▸ Tasks to complete
**1)** What is the Spanish translation of this sentence from the RDS stall thread: "So the connection is stalled until the receiver decides to send something."
**2)** In the RDS stall thread, how many processes were running on each node when the stall was reproduced?
**3)** Resume the RDS stall thread after its last sentence.

▸ Source excerpt

— Begin —

[rds-devel] [PATCH future/20090207 2/3] RDS/IB+IW: Yet Another Stall (YAS :)
Steve Wise
swise at opengridcomputing.com
Tue Feb 10 14:18:15 PST 2009
I did send it.
Its patch 2 of 3 in my original series sent just before I replied to this..
Andy Grover wrote:
> Thanks. Can you resend without the ">" starting each line?
>
> -- Andy
>
> Steve Wise wrote:
>
>> This is the patch submitted earlier, but with the IB transport fix added.
>>
>>
>> Steve Wise wrote:
>>
>>> Found another flow control stall. I can reproduce it by running tkmivrpc
>>> on 3 nodes, 4 separate jobs of 4 senders and 4 receivers in each job
>>> (32 processes on each node).
>>>
>>> Intermittently, it will hit this stall between two of the three nodes:
>>>
>>> One node, the sender, looks like this:
>>> - pending RDS messages to send
>>> - transport send ring empty (due to no send credits)
>>> - 0 send credits
>>> - sq empty and no pending completions
>>> - no pending rq completions
>>>
>>> The other node, the receiver, looks like this:
>>> - No RDS messages to send
>>> - In the middle of a fragmented receive
>>> - No "IB_ACK_REQUESTED" flag set
>>> - lots of posted credits to advertise
>>> - sq empty and no pending completions
>>> - no pending rq completions
>>>
>>> So the connection is stalled until the receiver decides to send
>>> something.
>>>
>>> BTW: If you rds-ping from the receiver to the sender, it unstalls the
>>> sender because the rds-ping messages advertise credits and get things
>>> going again.

— End —

▸ Records provided
— Begin —

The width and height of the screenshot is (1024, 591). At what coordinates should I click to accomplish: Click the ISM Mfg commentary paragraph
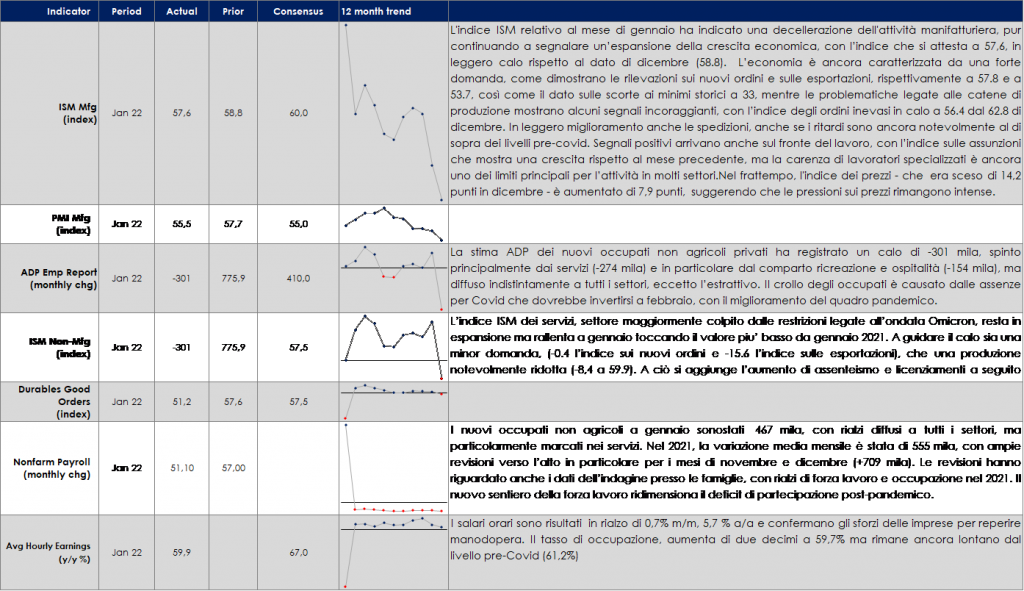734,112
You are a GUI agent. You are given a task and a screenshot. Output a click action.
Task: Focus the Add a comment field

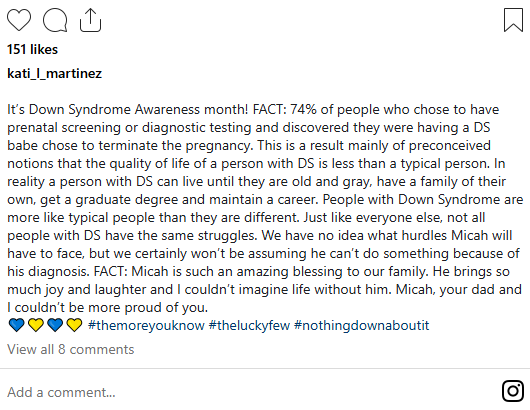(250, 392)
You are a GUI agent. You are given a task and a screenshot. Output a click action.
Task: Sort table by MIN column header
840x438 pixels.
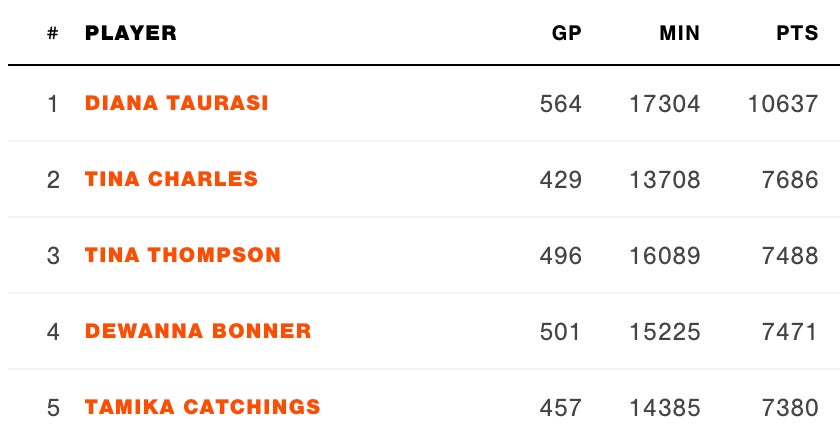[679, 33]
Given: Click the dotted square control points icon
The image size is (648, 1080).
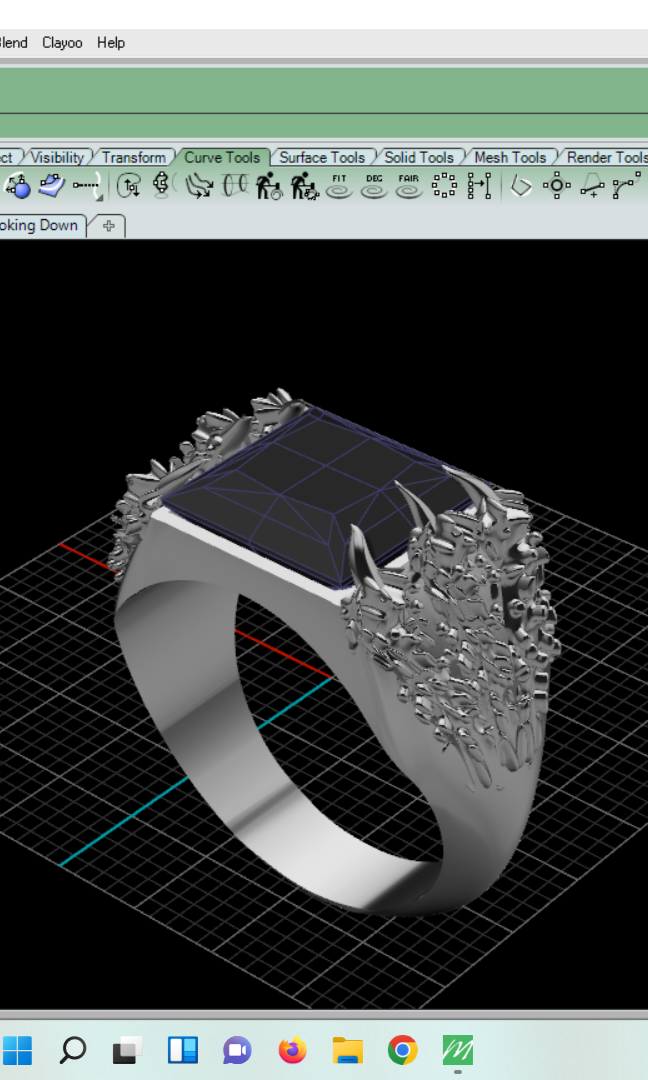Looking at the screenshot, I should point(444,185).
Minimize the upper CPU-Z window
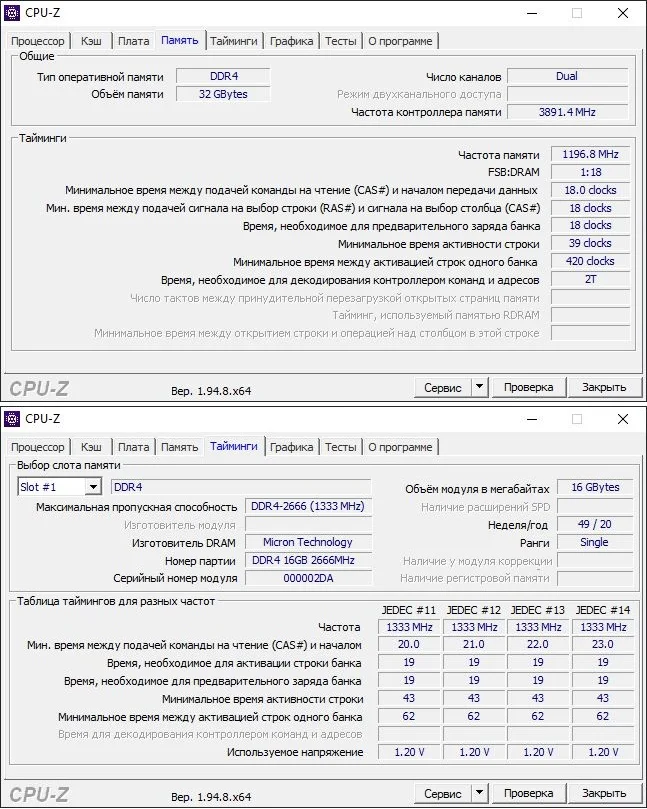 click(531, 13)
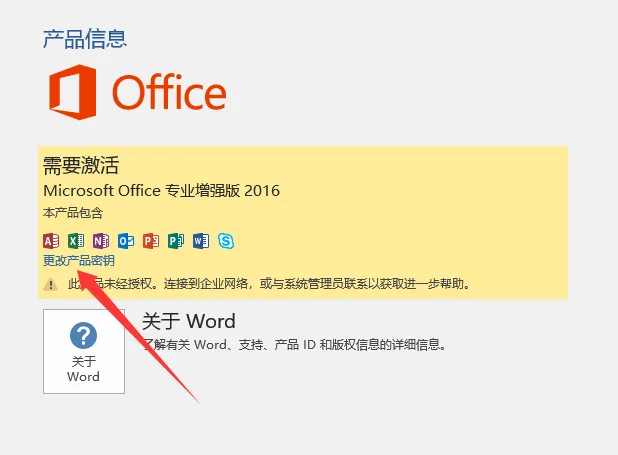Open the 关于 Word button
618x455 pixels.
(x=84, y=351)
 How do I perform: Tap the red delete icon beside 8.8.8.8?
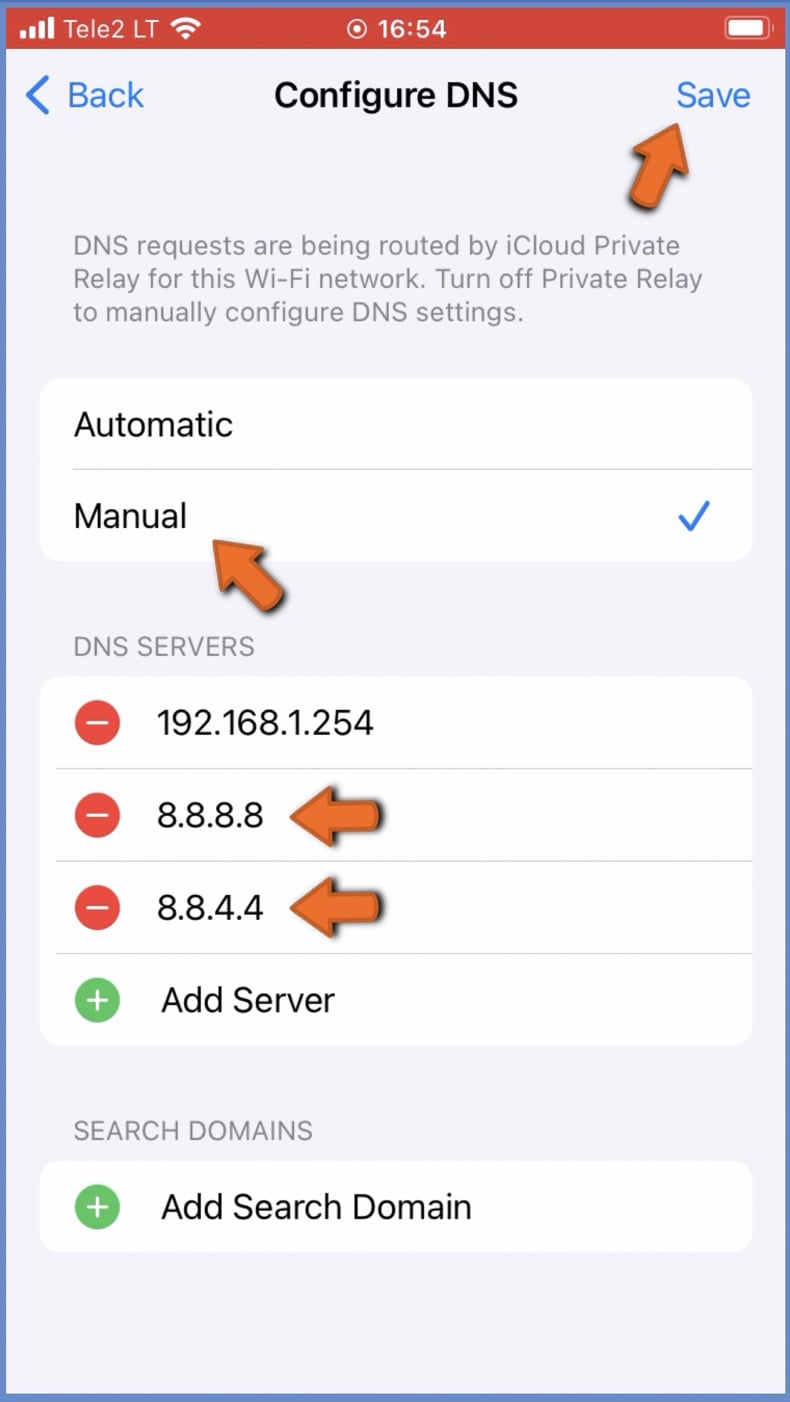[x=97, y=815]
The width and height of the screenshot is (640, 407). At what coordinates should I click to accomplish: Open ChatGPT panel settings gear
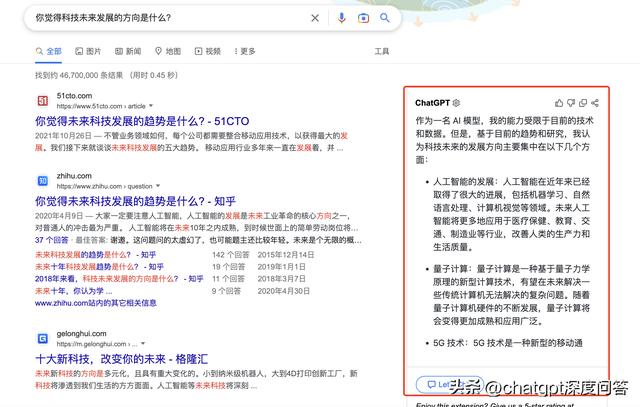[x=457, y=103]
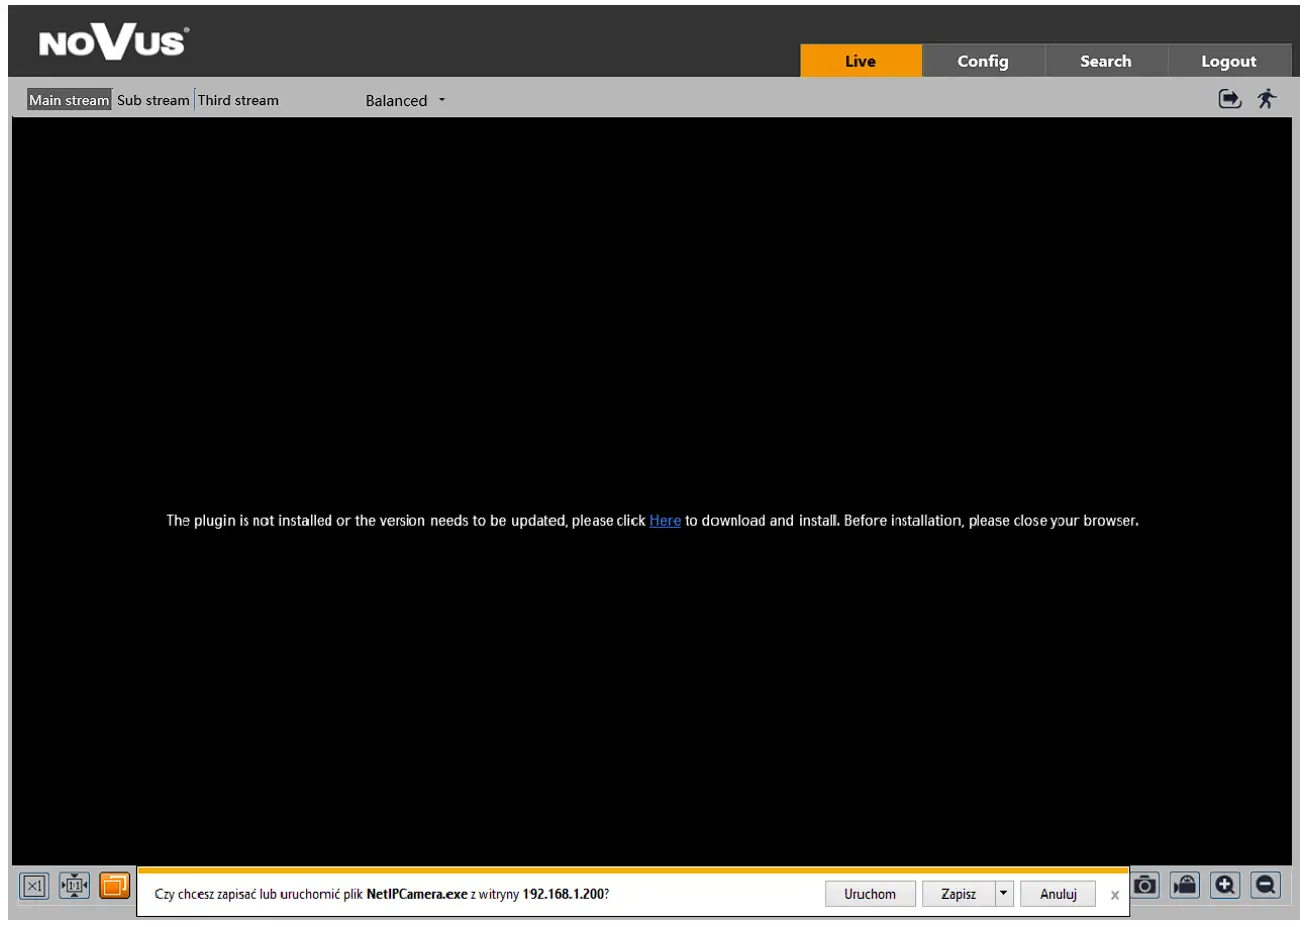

— End —

▸ Results of the exercise
**1)** Así que la conexión queda bloqueada hasta que el receptor decide enviar algo.

**2)** 32 processes on each node.

**3)**
>>>
>>> Here's how the stall can happen:
>>>
>>> Time Event
>>> -----------------
>>> t1 rds_iw_xmit() grabs send and posted credits, and the posted
>>> count at this point is 0.
>>>
>>> t2 recv thread refills the recv ring, bumping up posted credits
>>> and sets IB_ACK_REQUESTED
>>>
>>> t3 rds_iw_xmit() resets ACK_REQUESTED because it will piggy back
>>> the ACK on outgoing data.
>>>
>>> t4 rds_iw_xmit posts send with 0 adv_credits from the original
>>> grab done at t1
>>>
>>> t5 send completion doesn't do anything special. Namely it doesn't
>>> attempt to advertise credits
>>>
>>> At this point, we can stall the peer because no more credits are
>>> advertised to the peer unless more outgoing data is transmitted.
>>>
>>> The solution is to refetch the posted credits when the ack is going to
>>> be piggy backed at time t3.
>>>
>>> Signed-off-by: Steve Wise <swise at opengridcomputing.com>
>>> ---
>>>
>>> net/rds/ib.h | 2 +-
>>> net/rds/ib_recv.c | 2 +-
>>> net/rds/ib_send.c | 20 +++++++++++++++++---
>>> net/rds/iw.h | 2 +-
>>> net/rds/iw_recv.c | 2 +-
>>> net/rds/iw_send.c | 20 +++++++++++++++++---
>>> net/rds/rds.h | 2 +-
>>> 7 files changed, 39 insertions(+), 11 deletions(-)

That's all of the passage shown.